> [The task] The listing below holds pictures; exclude them. Return exactly the lines from the one with "Given: Open Data Retention settings" through the one with "You are a computer-use".

---+---

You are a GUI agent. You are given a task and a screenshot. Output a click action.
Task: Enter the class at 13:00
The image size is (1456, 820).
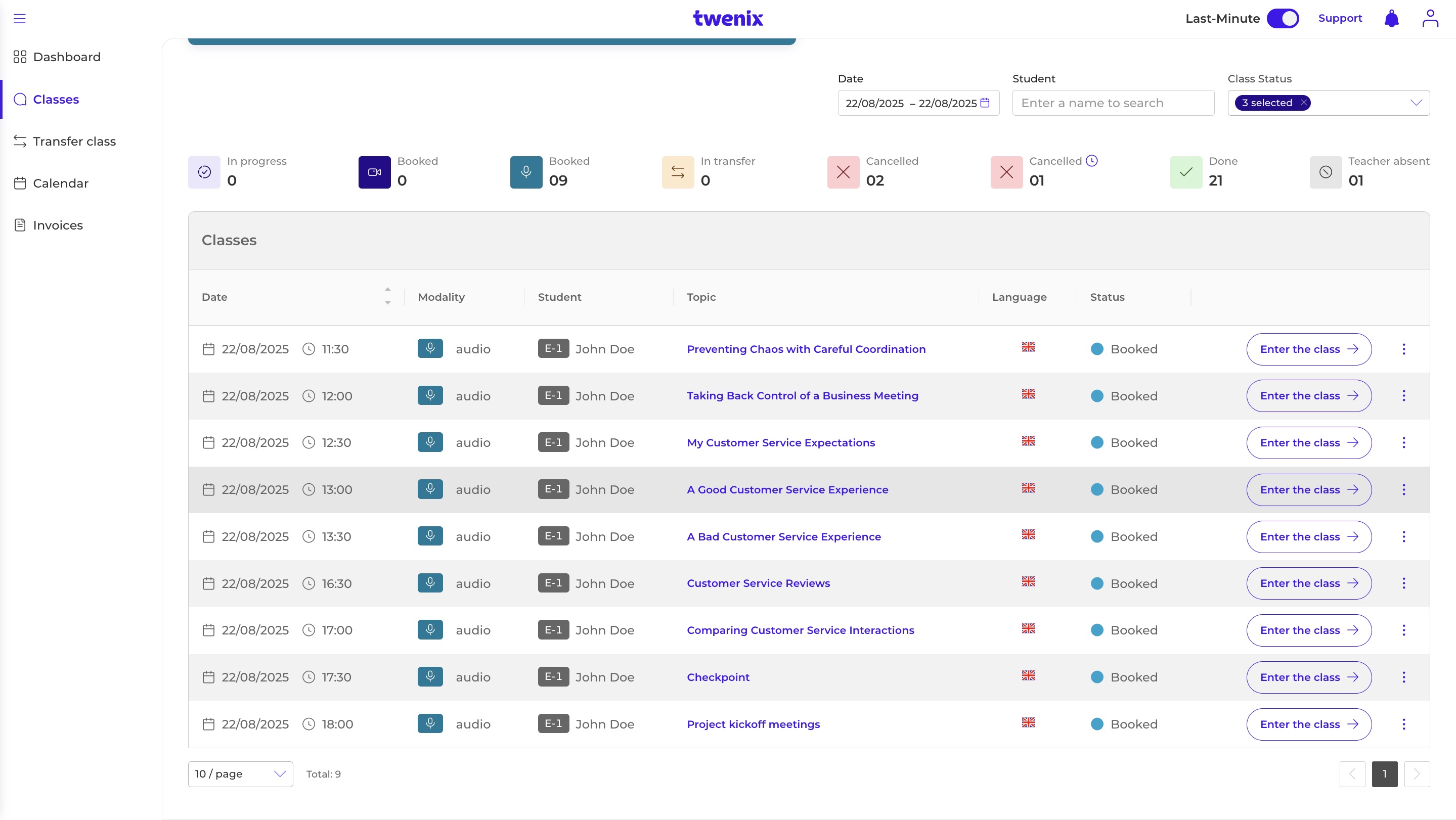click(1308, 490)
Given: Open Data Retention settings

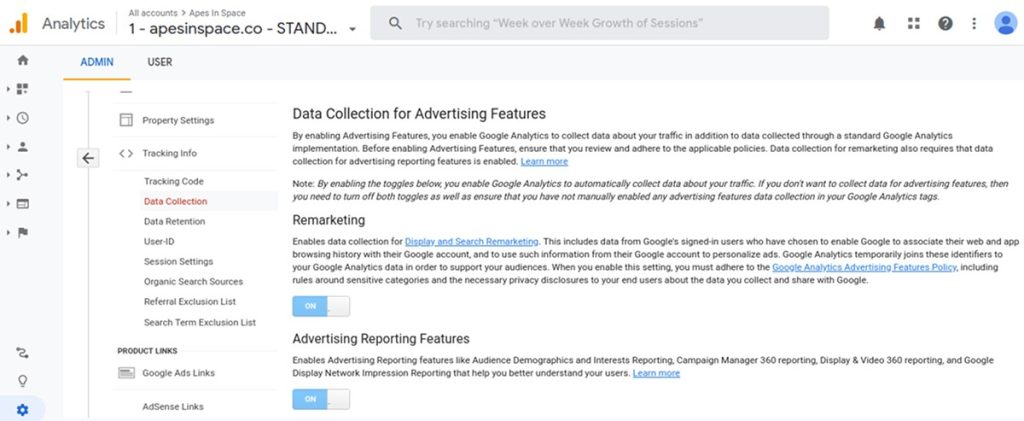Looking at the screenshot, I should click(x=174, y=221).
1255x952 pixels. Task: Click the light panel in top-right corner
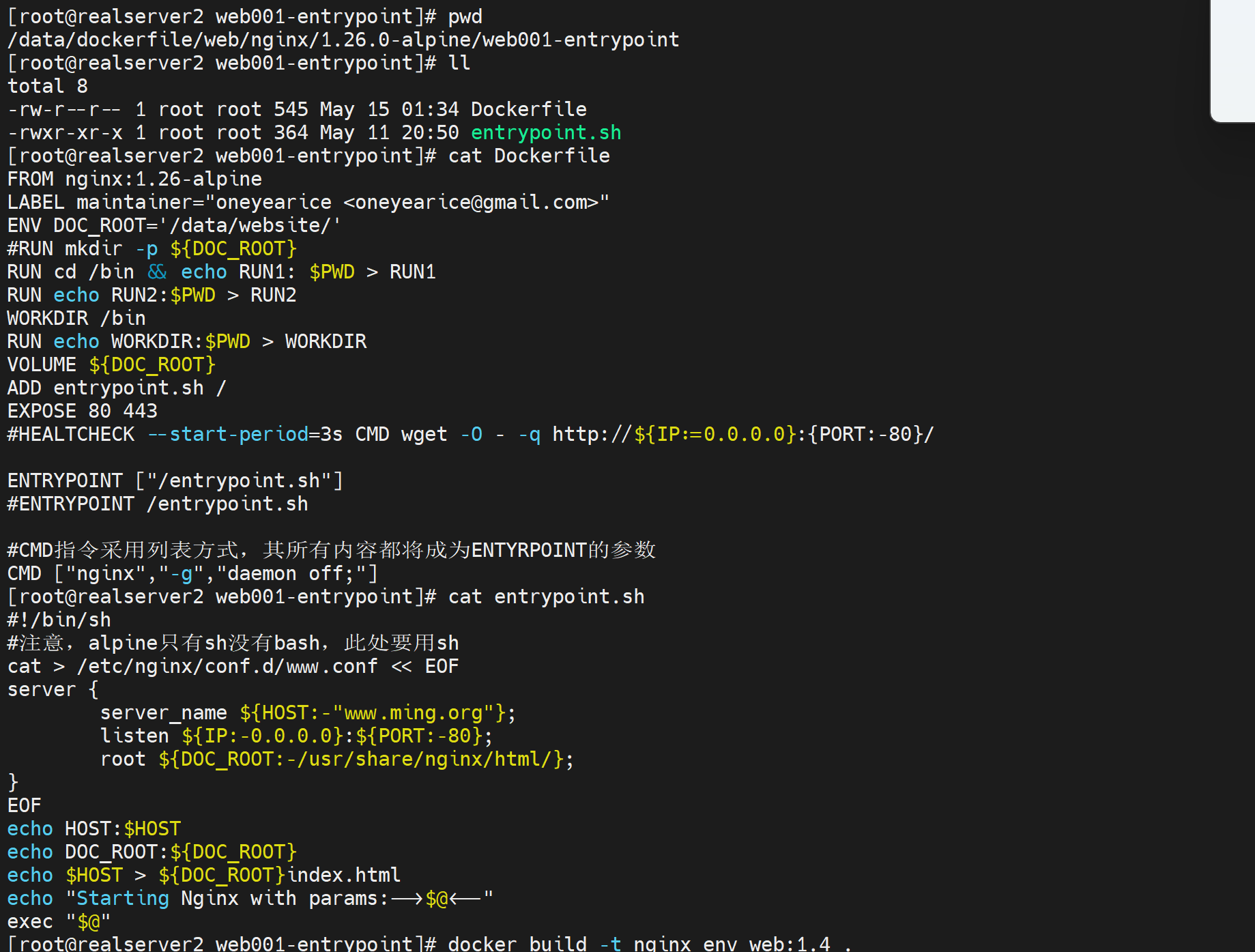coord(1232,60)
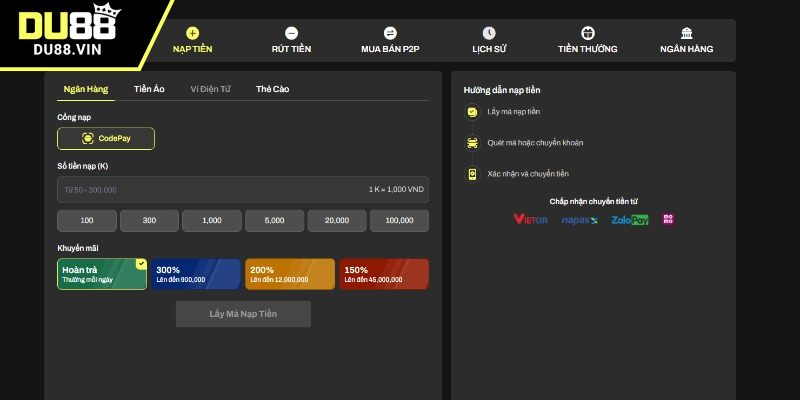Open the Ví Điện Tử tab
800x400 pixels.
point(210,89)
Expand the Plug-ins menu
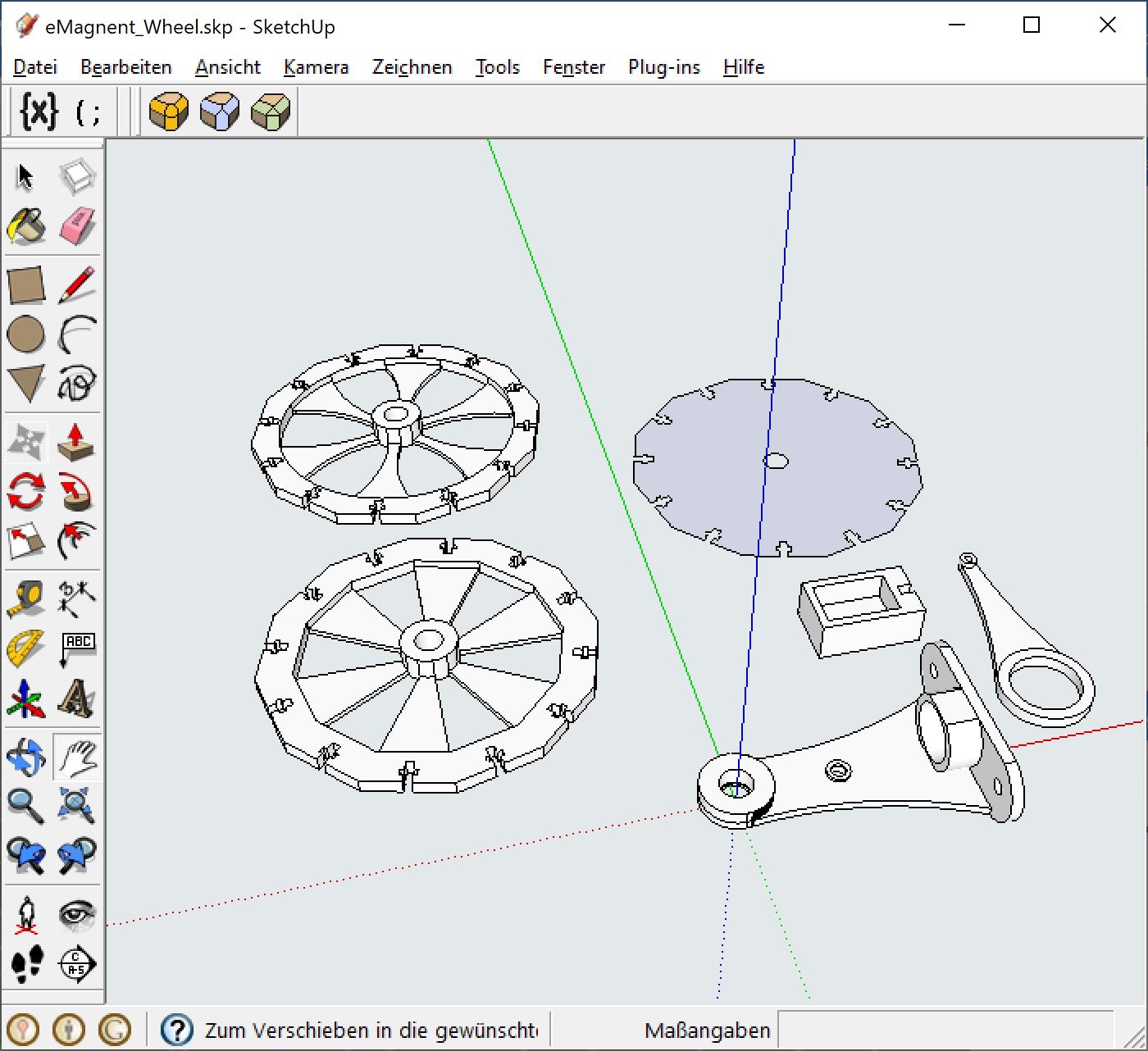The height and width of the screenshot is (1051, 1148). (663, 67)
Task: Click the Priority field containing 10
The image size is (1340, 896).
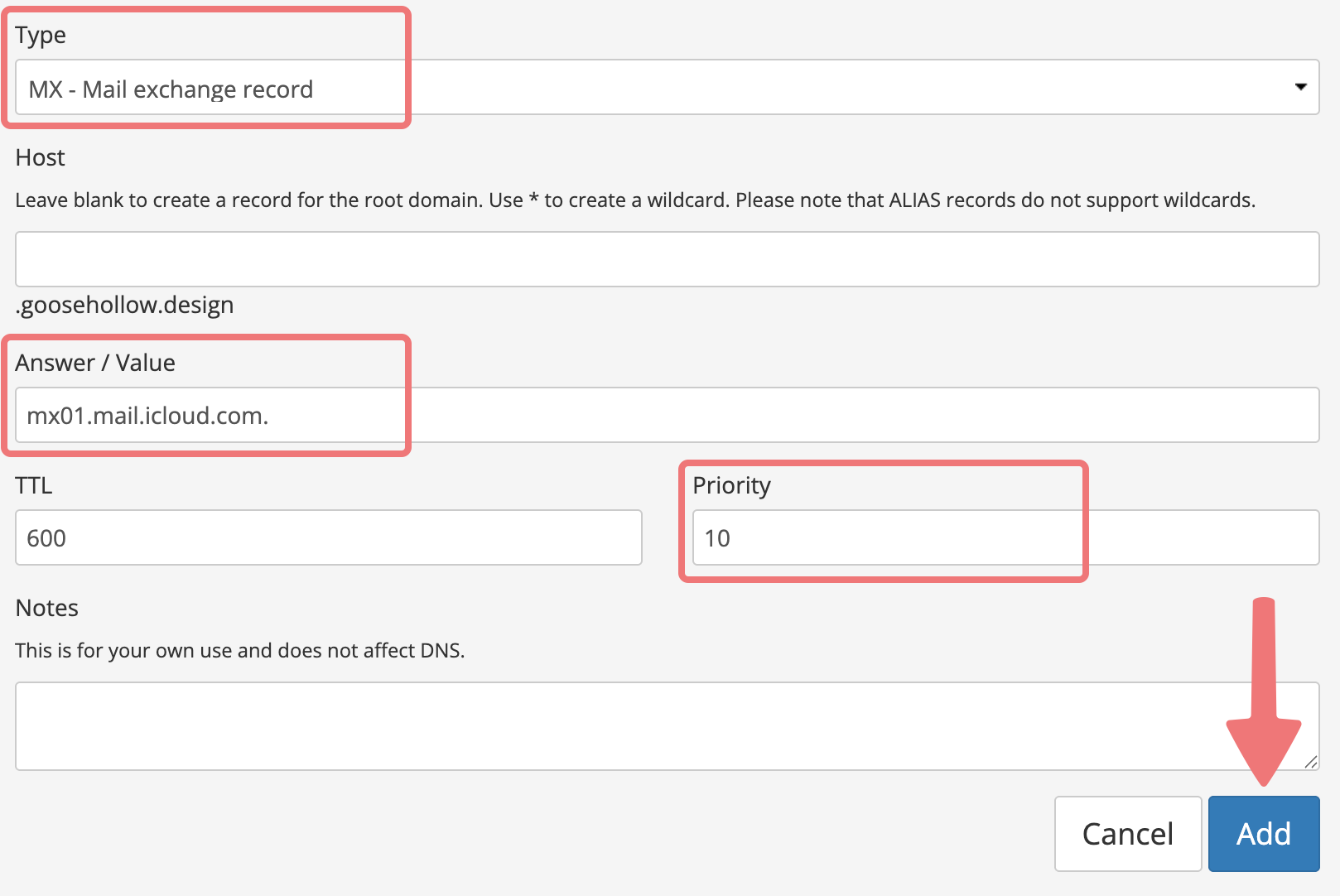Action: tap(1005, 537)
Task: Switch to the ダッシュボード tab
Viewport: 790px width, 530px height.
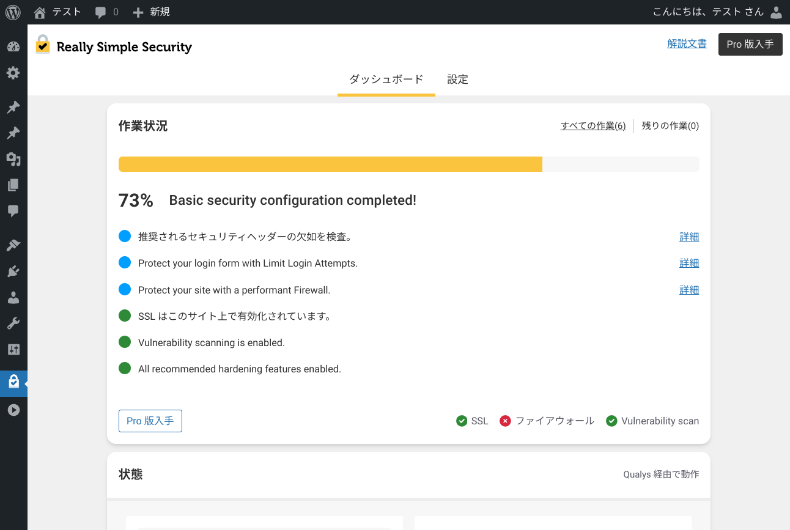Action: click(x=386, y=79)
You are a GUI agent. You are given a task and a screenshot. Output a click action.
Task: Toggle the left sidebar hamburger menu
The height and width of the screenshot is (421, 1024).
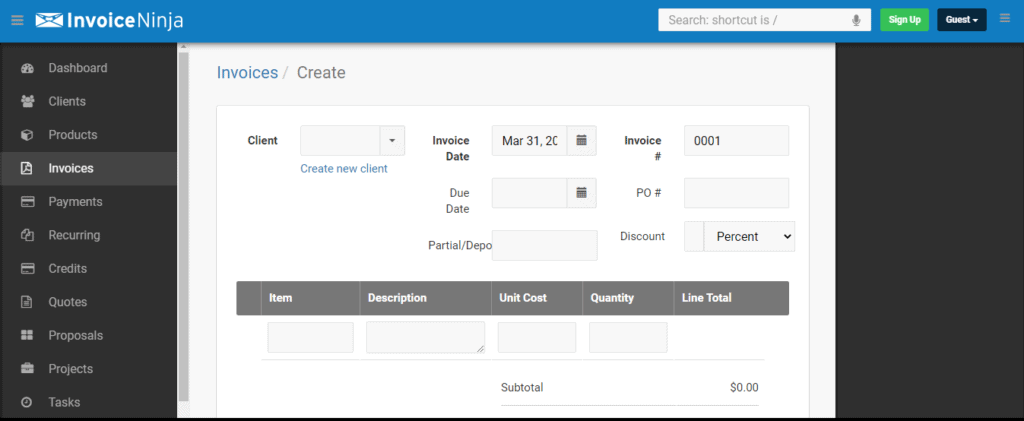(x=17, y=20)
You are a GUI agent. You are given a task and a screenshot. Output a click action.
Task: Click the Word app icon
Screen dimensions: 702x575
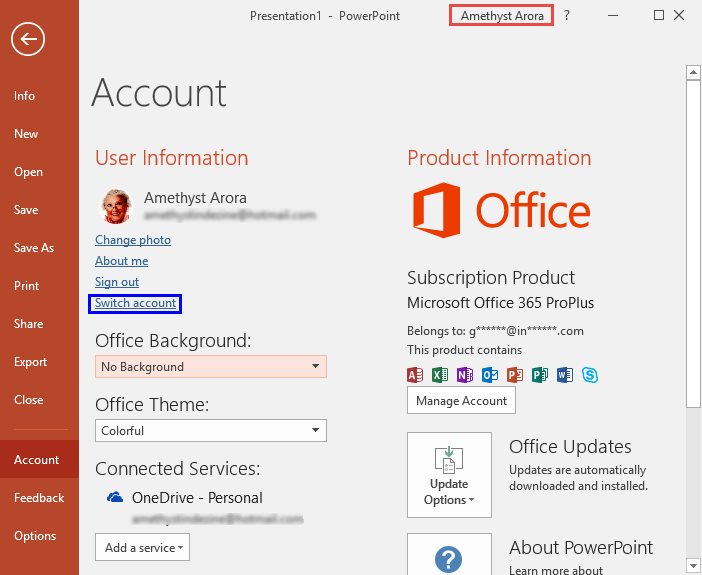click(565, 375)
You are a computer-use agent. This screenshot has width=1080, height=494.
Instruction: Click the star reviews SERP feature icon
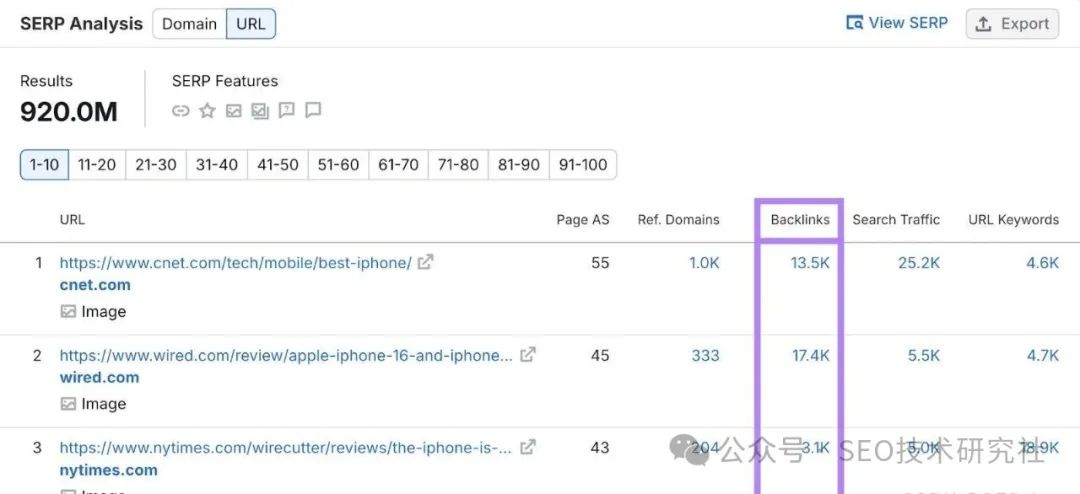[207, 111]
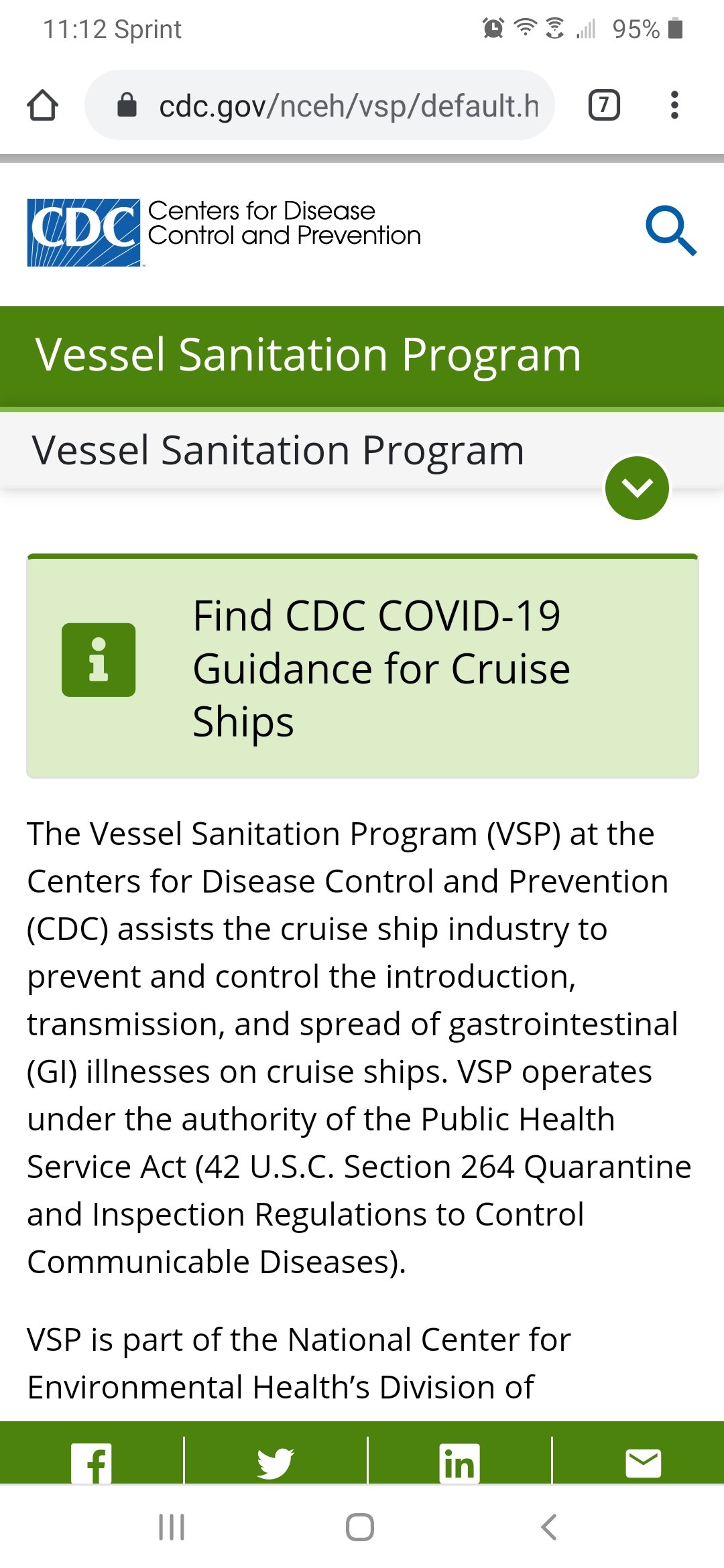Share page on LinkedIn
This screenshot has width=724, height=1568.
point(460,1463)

---+---

> [Worked solution]
Given: Open Data Retention settings

Looking at the screenshot, I should click(x=174, y=221).
1255x952 pixels. Task: Click the light panel in top-right corner
coord(1232,60)
Open the Ví Điện Tử tab
800x400 pixels.
point(210,89)
Expand the Plug-ins menu
The height and width of the screenshot is (1051, 1148). (663, 67)
Task: Click the Priority field containing 10
The image size is (1340, 896).
Action: tap(1005, 537)
Task: Switch to the ダッシュボード tab
Viewport: 790px width, 530px height.
Action: click(x=386, y=79)
You are a GUI agent. You are given a task and a screenshot. Output a click action.
Task: Toggle the left sidebar hamburger menu
The height and width of the screenshot is (421, 1024).
(x=17, y=20)
You are a GUI agent. You are given a task and a screenshot. Output a click action.
Task: Click the Word app icon
Screen dimensions: 702x575
click(565, 375)
You are a computer-use agent. This screenshot has width=1080, height=494.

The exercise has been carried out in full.